On "Service Model"

helping librarians to preserve all human knowledge

August 23, 2024 · Dmytro Shteflyuk

While reading “Service Model”, a book by Adrian Tchaikovsky, I was first fascinated by the librarians, and then later awestruck by the elegance and silliness of their idea. This post will explore a potential implementation of the algorithm, a little bit of exploration of Async in Ruby, and some spoilers for that part of the book. You have been warned.

“All human knowledge,” the Chief Librarian declaimed, “retrieved from the fallen world outside by our gallant librarians, restored, decoded, and read in the First Hall. Rendered into a common binary code, then placed before the copyists, who translate it into our secure system here. Our master server, which catalogues and files each individual bit of information, to be stored in order within our archive for ease of cross-reference and retrieval. Is this not the greatest endeavor of all human history?”

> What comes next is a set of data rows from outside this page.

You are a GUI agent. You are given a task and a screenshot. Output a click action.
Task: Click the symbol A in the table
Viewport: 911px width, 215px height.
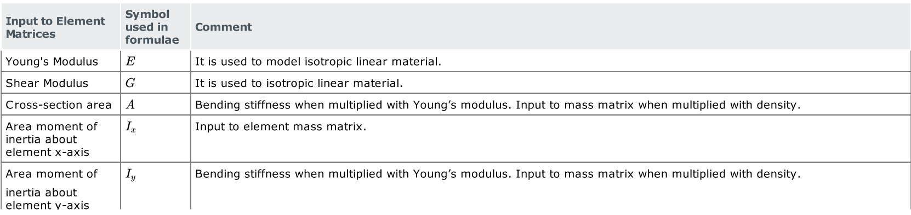click(x=130, y=104)
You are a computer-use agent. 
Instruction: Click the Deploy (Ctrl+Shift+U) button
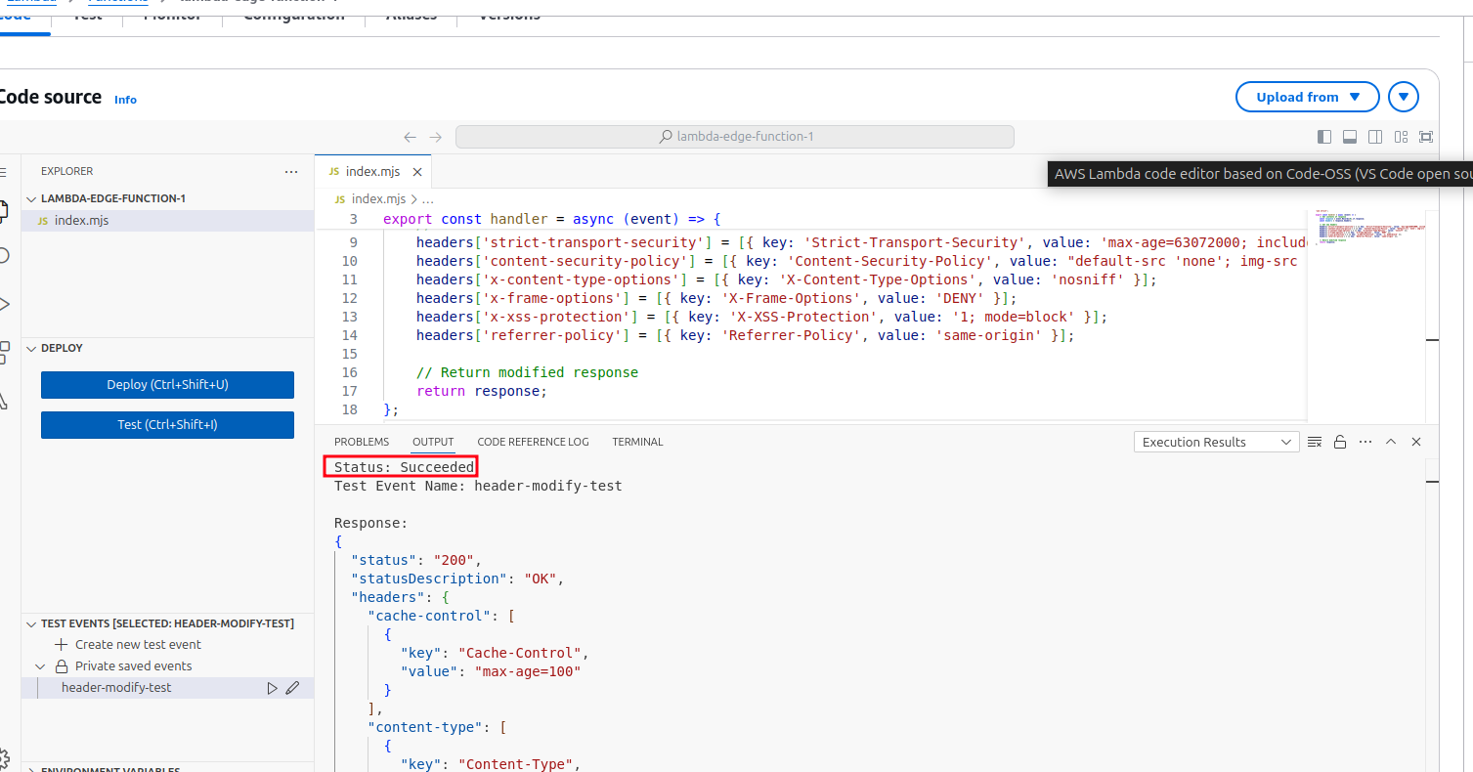[167, 385]
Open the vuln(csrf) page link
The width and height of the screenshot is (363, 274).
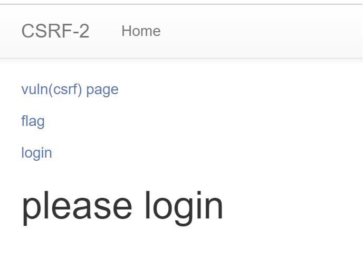[70, 90]
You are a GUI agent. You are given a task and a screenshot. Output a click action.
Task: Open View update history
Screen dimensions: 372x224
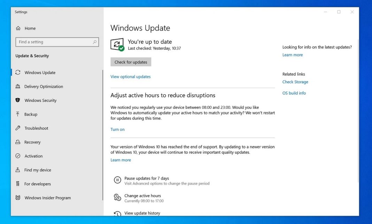pyautogui.click(x=141, y=213)
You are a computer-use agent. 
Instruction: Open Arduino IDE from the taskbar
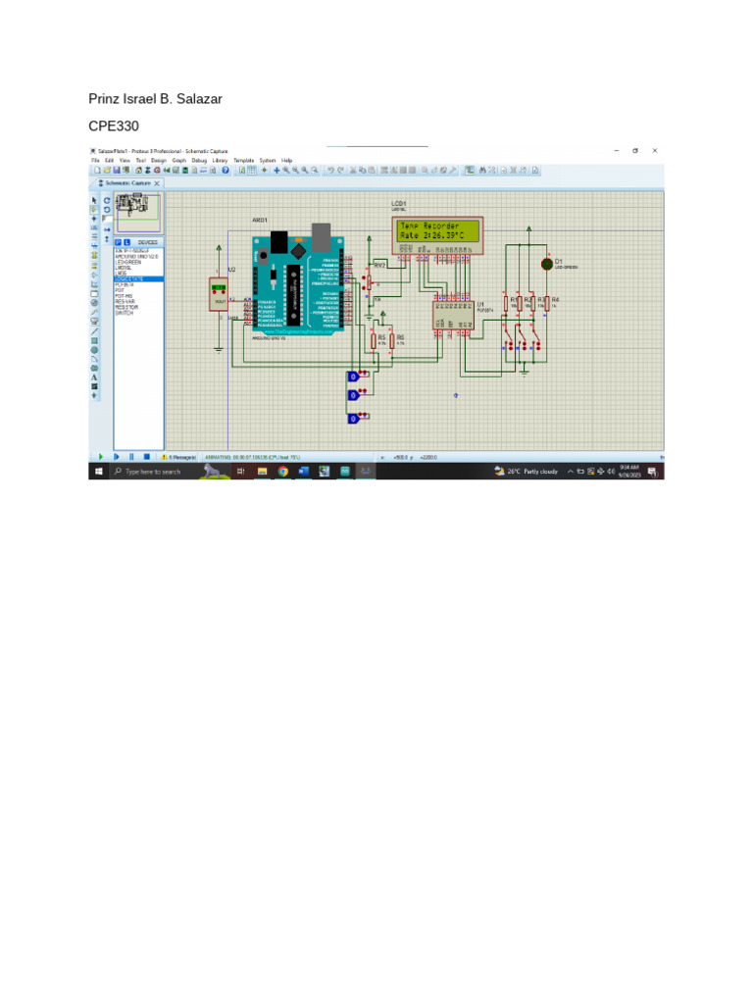345,472
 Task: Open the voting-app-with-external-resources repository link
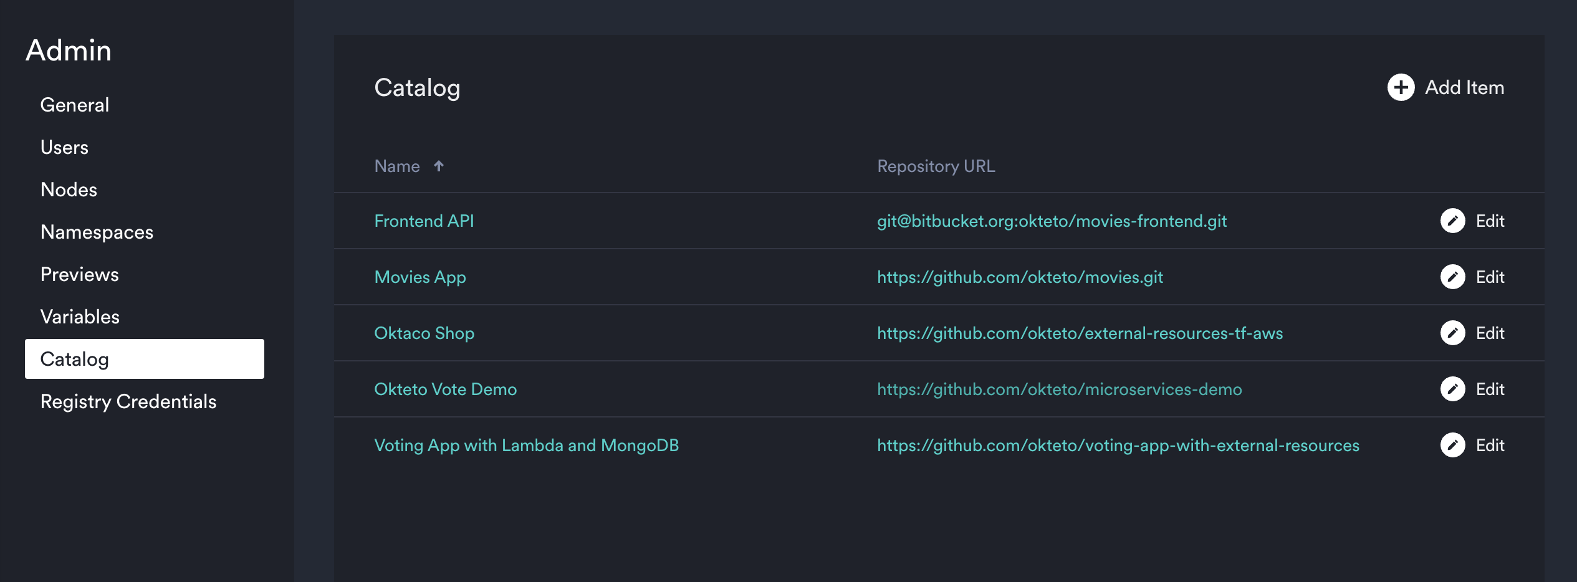pos(1118,445)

Service Model by Adrian Tchaikovsky

What exactly are we building?

To understand the main idea, we have to read a bit further. In the book, librarians went out into the world to collect material they wanted to preserve (which is all digital knowledge). They brought it back to the library, where it was loaded or read in the First Hall on computers not connected to the internal network to ensure the archive’s safety. It was then copied by copyists from the monitor into a secure system, where it was sorted in the most literal sense of that word: all the bits were sorted in order before being stored in the archive. And here is the main idea why doing that:

Instead, we determined that if we filed all our data in this universal manner, then the Library could become more than the sum of the information placed within it. Our Archive not only preserves all the learning that we have encoded into it. Because our zeroes and ones may be retrieved in any order, rather than simply that of the original documents, it contains all possible knowledge! We here preserve every conceivable book, manual, tract, recording, and program that could ever have been created, not merely all those that were. We are the greatest repository of potential knowledge in the history of history itself.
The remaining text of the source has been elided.